# GIVEN EXERCISE 1
List the kinds of land that the quoted passage in the piece about the Malet Street Gardens railings names as exceptions to England being owned by a few thousand families.
# GIVEN EXERCISE 2
Continue the piece about the Malet Street Gardens railings below, picking up after its final sentence.

***** SELECTION *****

The creators of this ‘public intervention’ are the Orwellian-sounding organisation C4CC (that’s the Centre for Creative Collaboration to the uninitiated). C4CC sound like the kind of group it is best to avoid. One imagines a keen and attractive bunch of innovators wearing white coats and lock jaw smiles that reach from soap-soaked ear to ear; the kind with mission statements and motivational strategies for ‘team building’ who would as readily develop happy pills as tear gas. –Which goes to show that it does not always pay to be sceptical about abbreviations. The C4CC are crediting the British government with a little more socialist zeal than they deserve when they write that the removal of the railings from outside Malet Street Gardens was part of an initiative to “democratise parks and gardens”. They were in fact removed for scrap metal to salvage material for the war effort. Some railings taken from other parks and gardens were ‘saved’ and replaced (Hyde Park has been re-hemmed since the late 194os) while some were not fit for use and therefore ended up in the Thames (something the rag and bone men of today should probably look into). It was George Orwell who thought the removal of the railings was democratising. He saw it as one in the eye for the ground-landlords of London who, in his words, “are just about as useful as so many tapeworms” . The removal of the railings opened up the parks and squares of the cities to the public and put them back into that rare group of spaces which belong to nobody and everybody at once.

 "Except for the few surviving commons, the highroads, the lands of the National trust, and the seashore below the high tide mark, every square inch of England is ‘owned’ by a few thousand families."

 It is interesting to think about that select group of spaces and the way in which ownership and codes of behaviour encroach upon almost every space we find ourselves in in the course of a day. Interesting too to note that it is through the erection rather than the dismantling of a new kind of boundary that the space of the street has been transformed in Bloomsbury. Something that should have been divisive has opened a seam in the street which produces a series of playful possibilities and practices. The C4CC have created something amazing. Not, I hasten to add because they have achieved their (profaned) aim of “promoting a critical awareness of the social and spatial history of the city” but because they have radically changed the way people use and enjoy the road. I have seen countless stone-faced pedestrians make the same discovery I did with a mixture of bemusement and delight. And these small mis-directions, the wrong-footing of the everyday, are part of the joy of what being in a city should involve. They are minute but they are meaningful.

***** STORED RECORDS *****

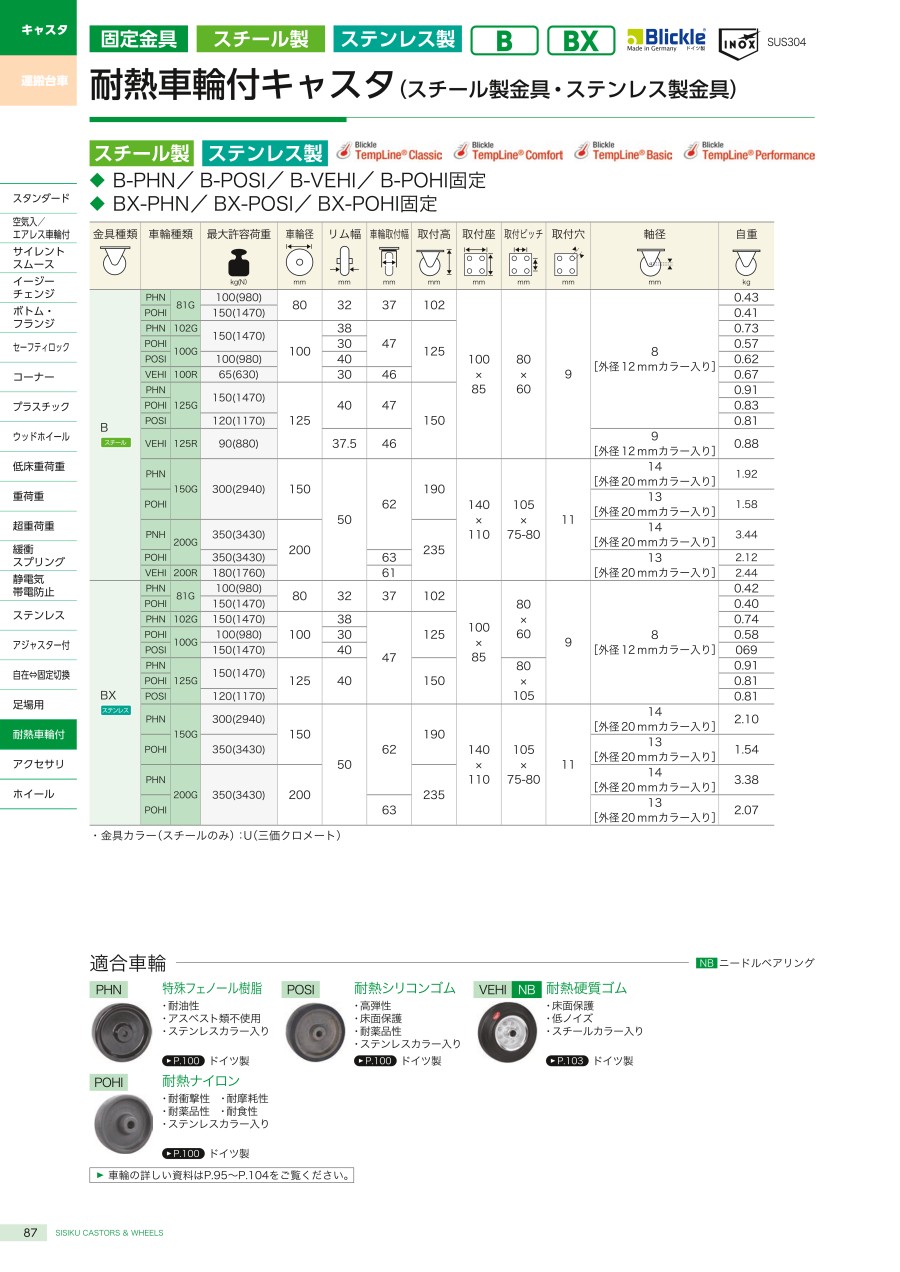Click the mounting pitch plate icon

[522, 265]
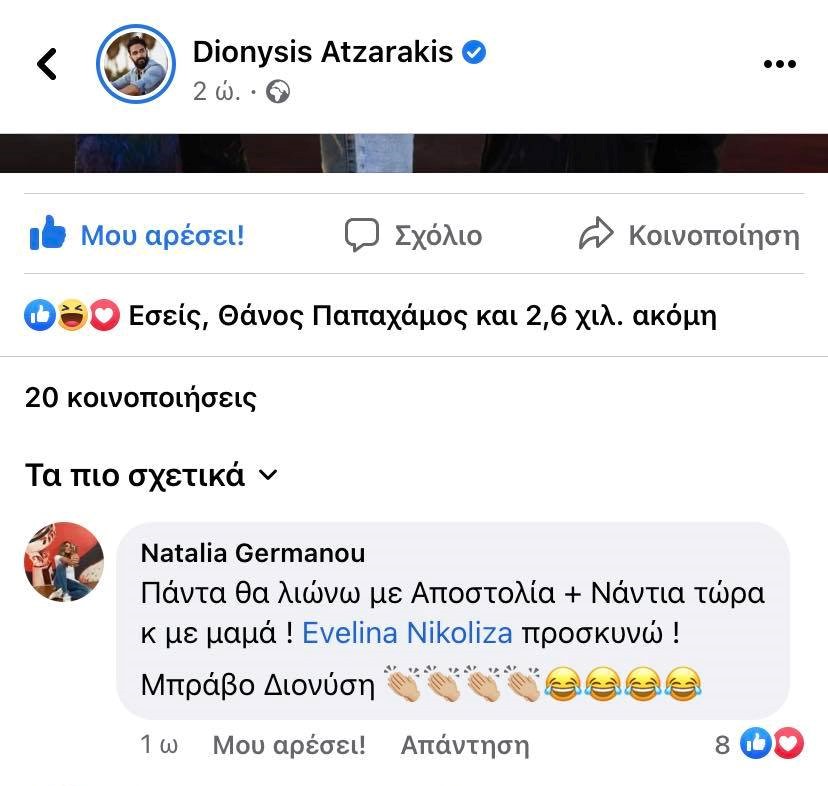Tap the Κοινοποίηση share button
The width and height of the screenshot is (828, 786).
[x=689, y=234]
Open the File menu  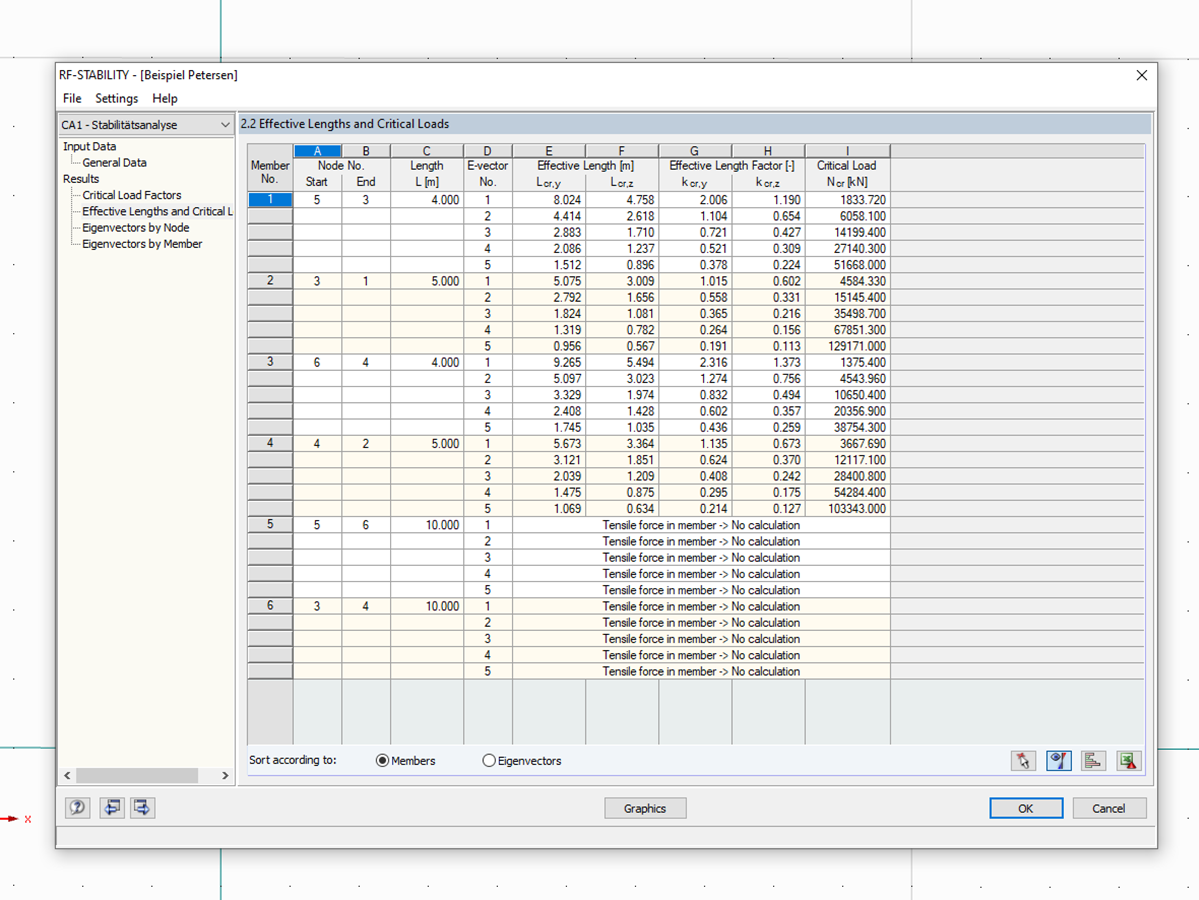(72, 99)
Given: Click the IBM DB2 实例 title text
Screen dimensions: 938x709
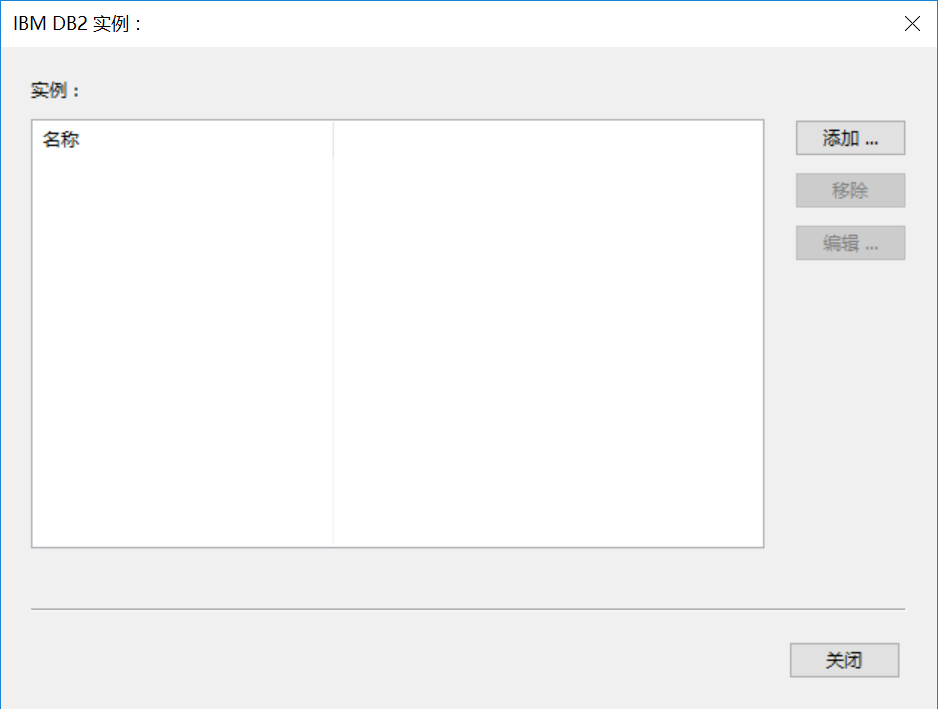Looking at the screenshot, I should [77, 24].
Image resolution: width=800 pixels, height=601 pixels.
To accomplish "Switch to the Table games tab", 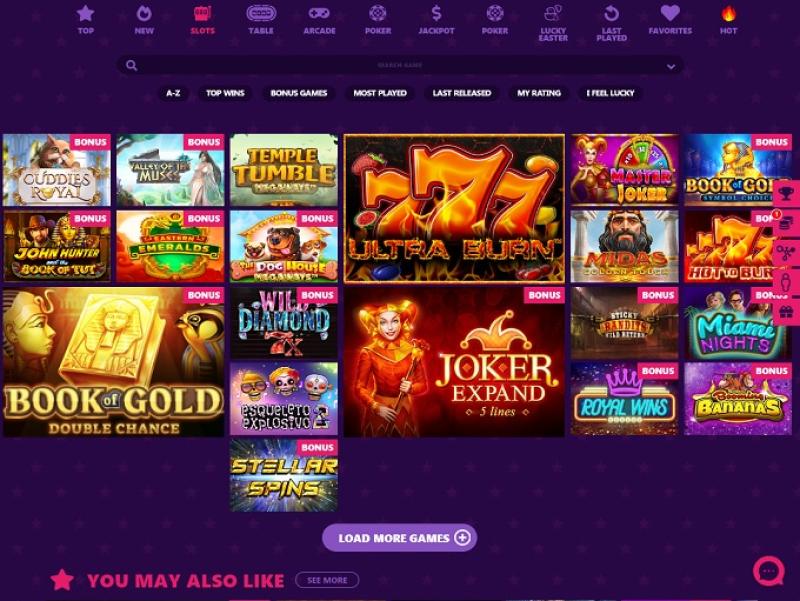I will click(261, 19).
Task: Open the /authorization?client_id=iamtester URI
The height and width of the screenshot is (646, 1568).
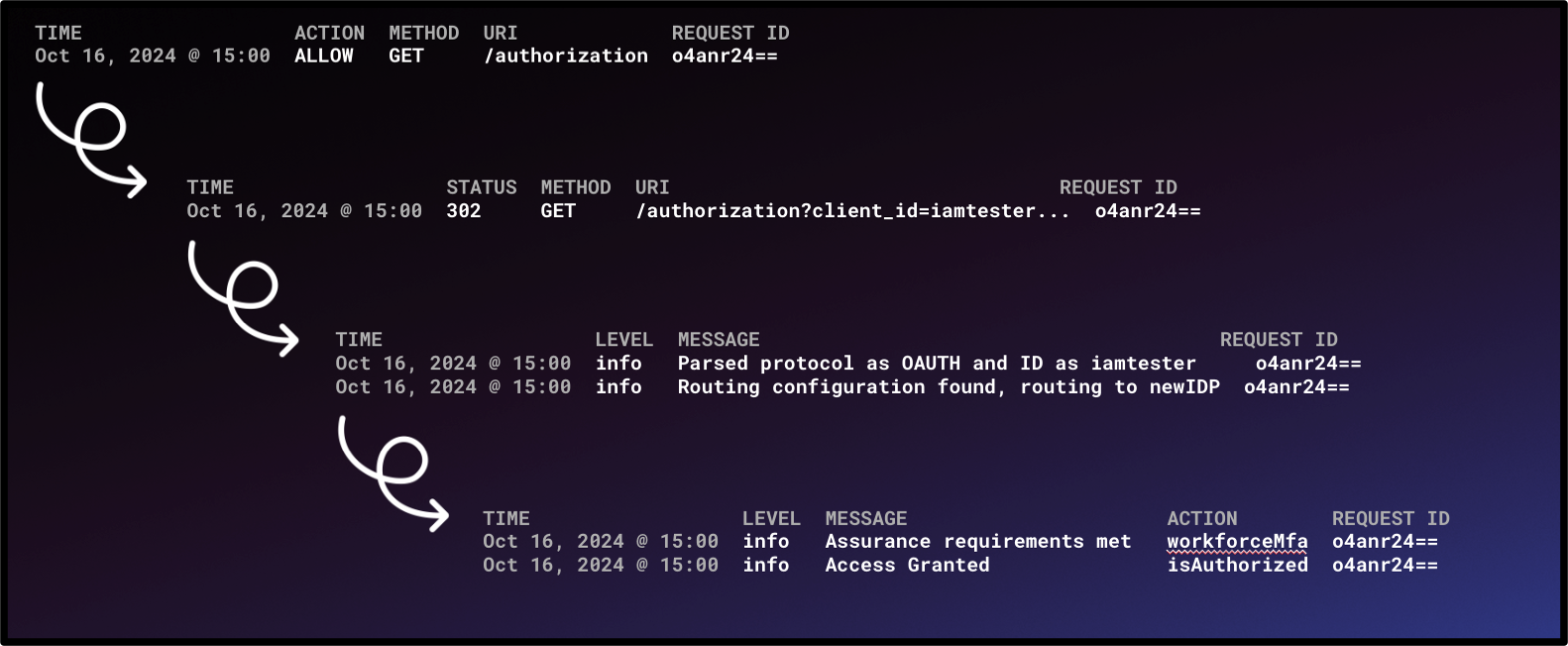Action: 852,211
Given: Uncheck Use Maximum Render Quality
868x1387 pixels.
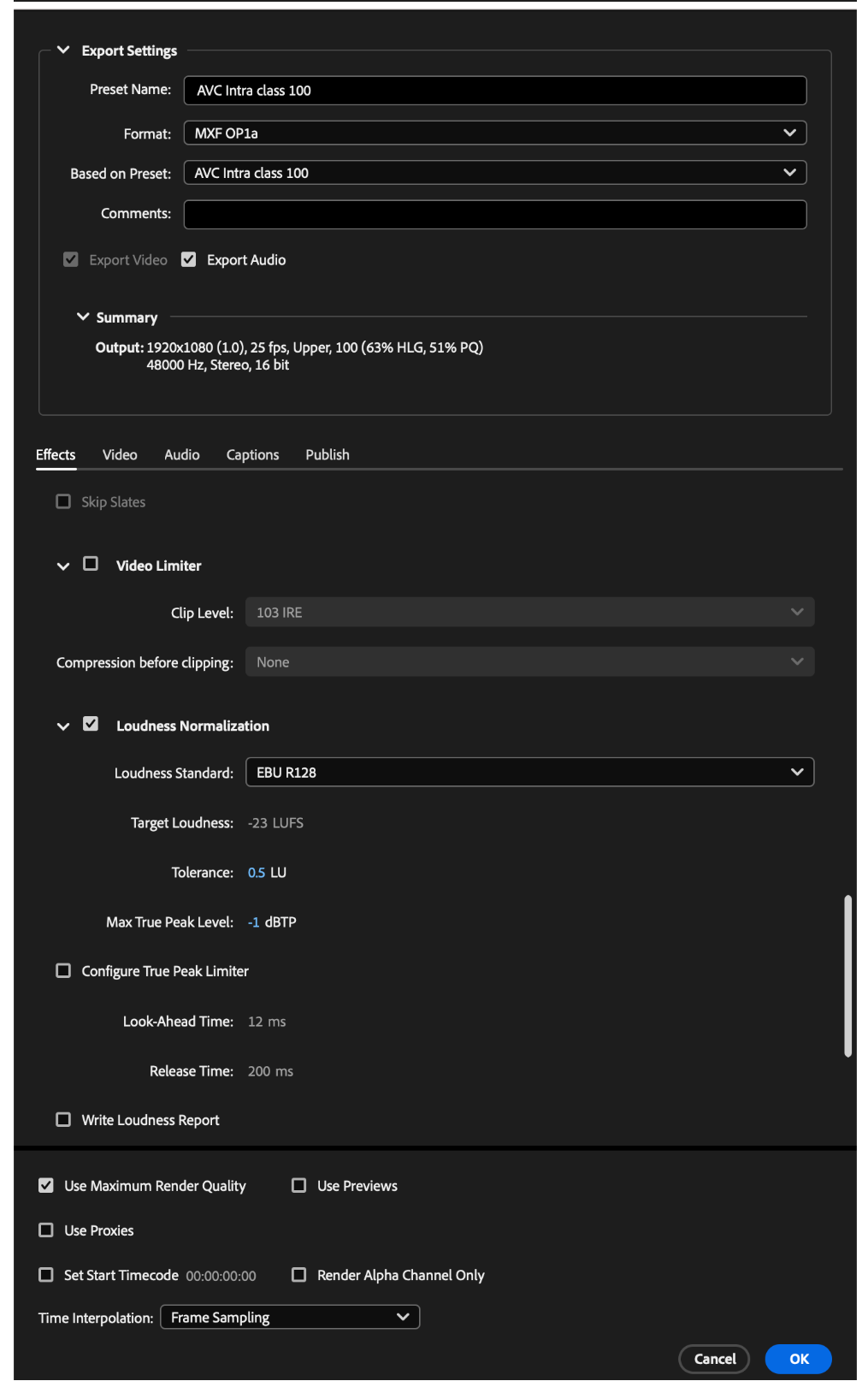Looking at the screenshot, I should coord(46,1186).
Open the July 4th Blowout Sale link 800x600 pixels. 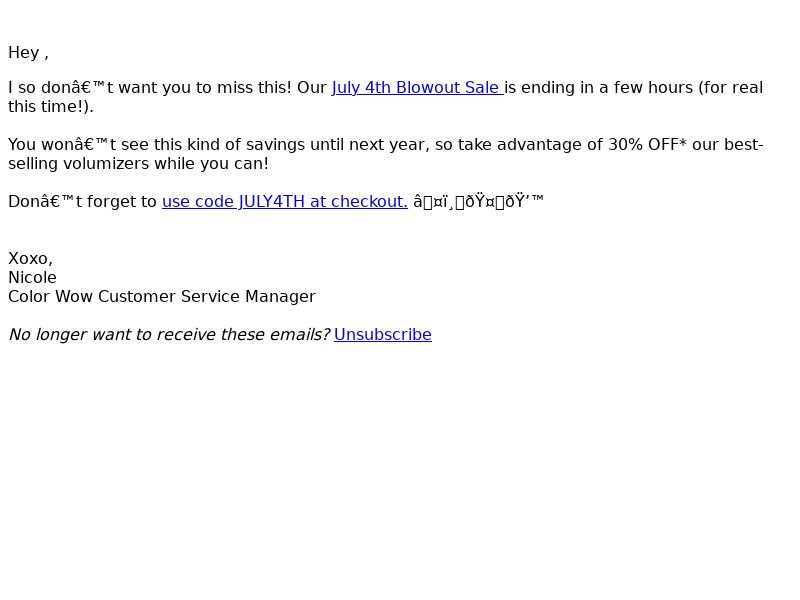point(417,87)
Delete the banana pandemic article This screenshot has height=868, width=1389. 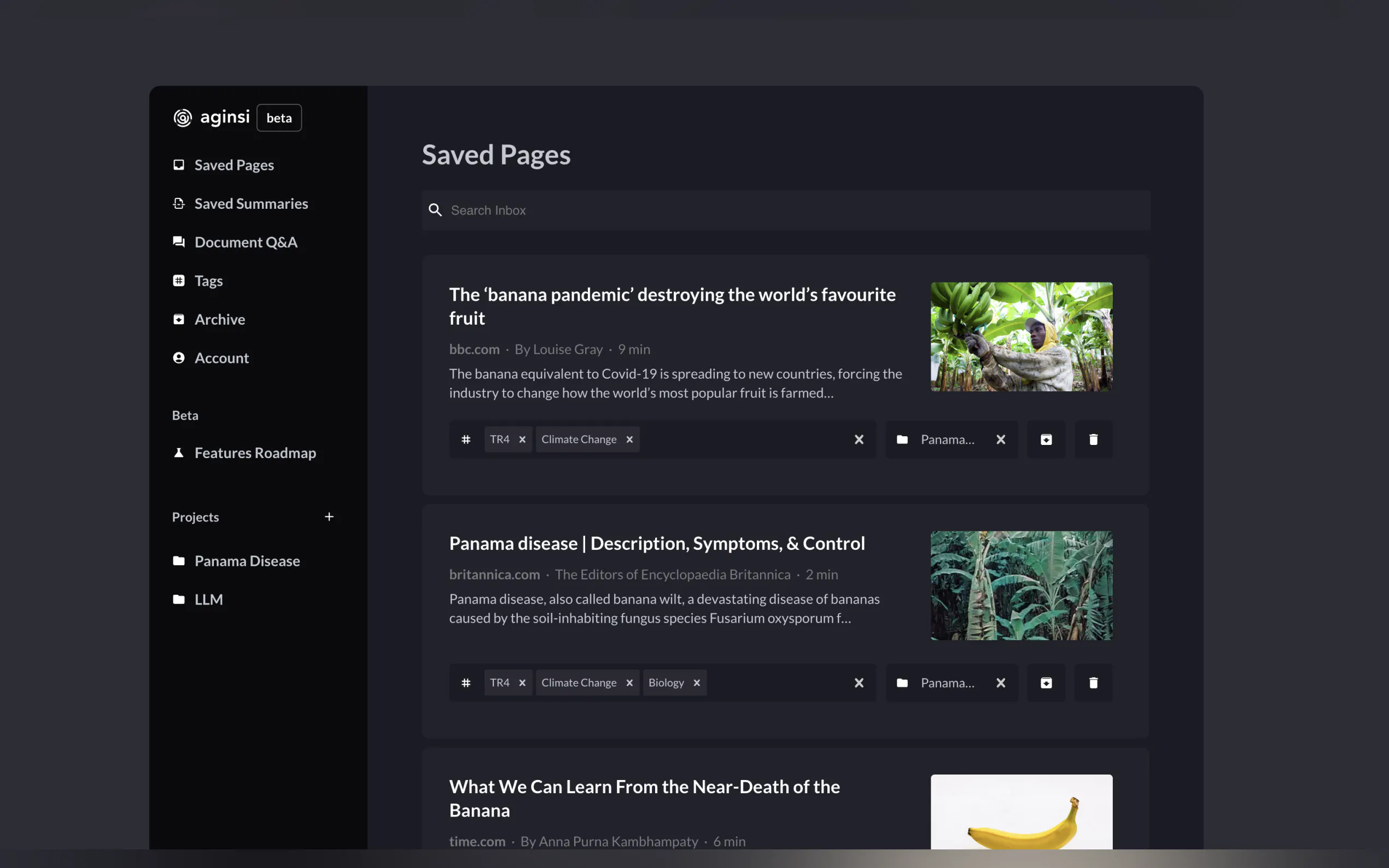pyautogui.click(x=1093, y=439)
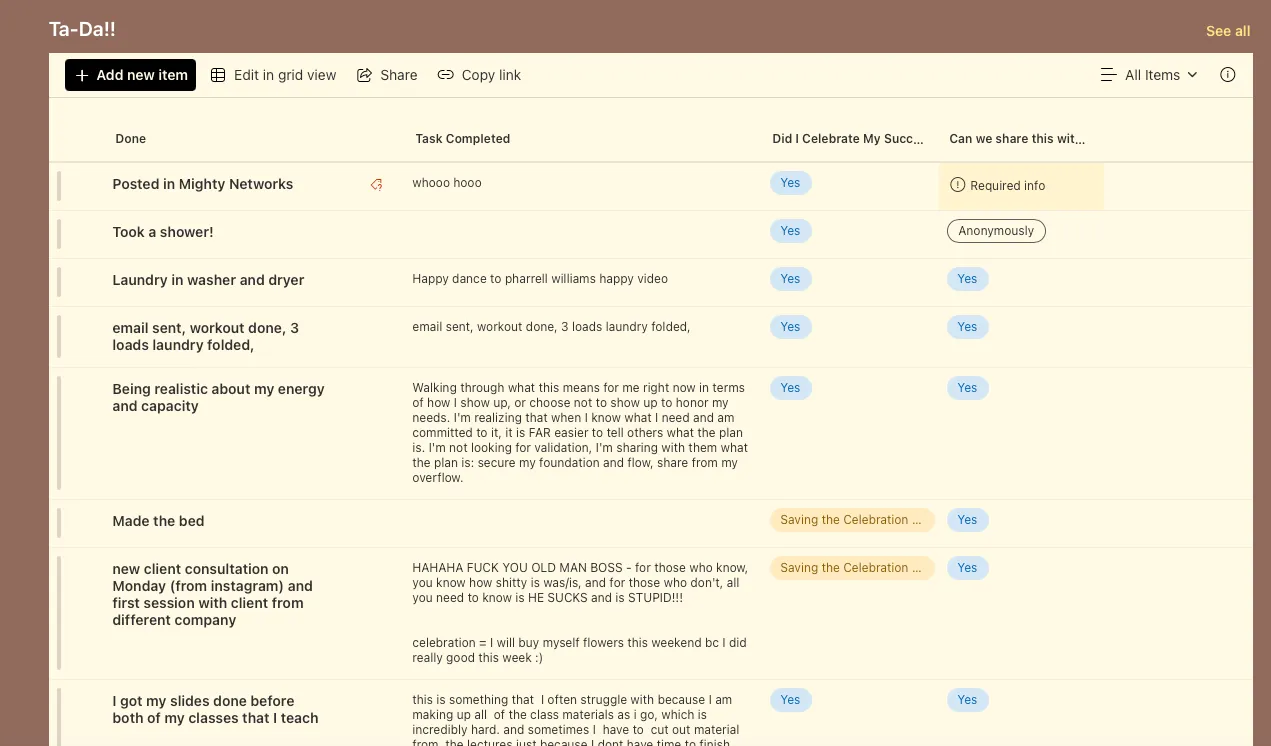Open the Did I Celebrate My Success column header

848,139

*****

# FINAL RESULT 1
- the few surviving commons
- the highroads
- the lands of the National trust
- the seashore below the high tide mark

# FINAL RESULT 2
And the ‘intervention’ is successful because it doesn’t actually intervene. Rather it insinuates itself into the landscape and, like the Malet Street Gardens, it is pleasurable because it is secret; the notice on the gate is quiet and sober and only noticeable if you are actually looking for it. I am almost loathe to write this article because I do not want to spoil the discovery for the rest of you (then I remember how few people will read it and I am consoled). The railings do not make me think about public space they make me play with my body, my ears, my hands and feet, they make me ignore the rules of the street, and in their innocuous and secret nature, they let me make discoveries. The piecemeal way the work fingered its way into my consciousness was a perfect example of the joy of accidents and surprises. No one can tell you ‘this public space is for you’ or ‘this art work if going to make you play’ because it won’t, but if you discover it for yourself it allows for a creative appropriation of both the space and the way in which you use it; it is not designated, it is just yours. Michel de Certeau cites Foucault’s idea of the unseen ‘grid’ of discipline (which subverts will with habit) and asks if we cannot identify “the clandestine forms taken by the dispersed, tactical and makeshift creativity of groups or individuals already caught in the nets of ‘discipline’.” He posits “a network of an anti-discipline” which is where we can argue we can place the invisible railings. I am writing this article to urge whoever makes these decisions to keep the railings there permanently, why are they coming down? How can we chain ourselves to them to stop the scheduled dismantling on October 20th?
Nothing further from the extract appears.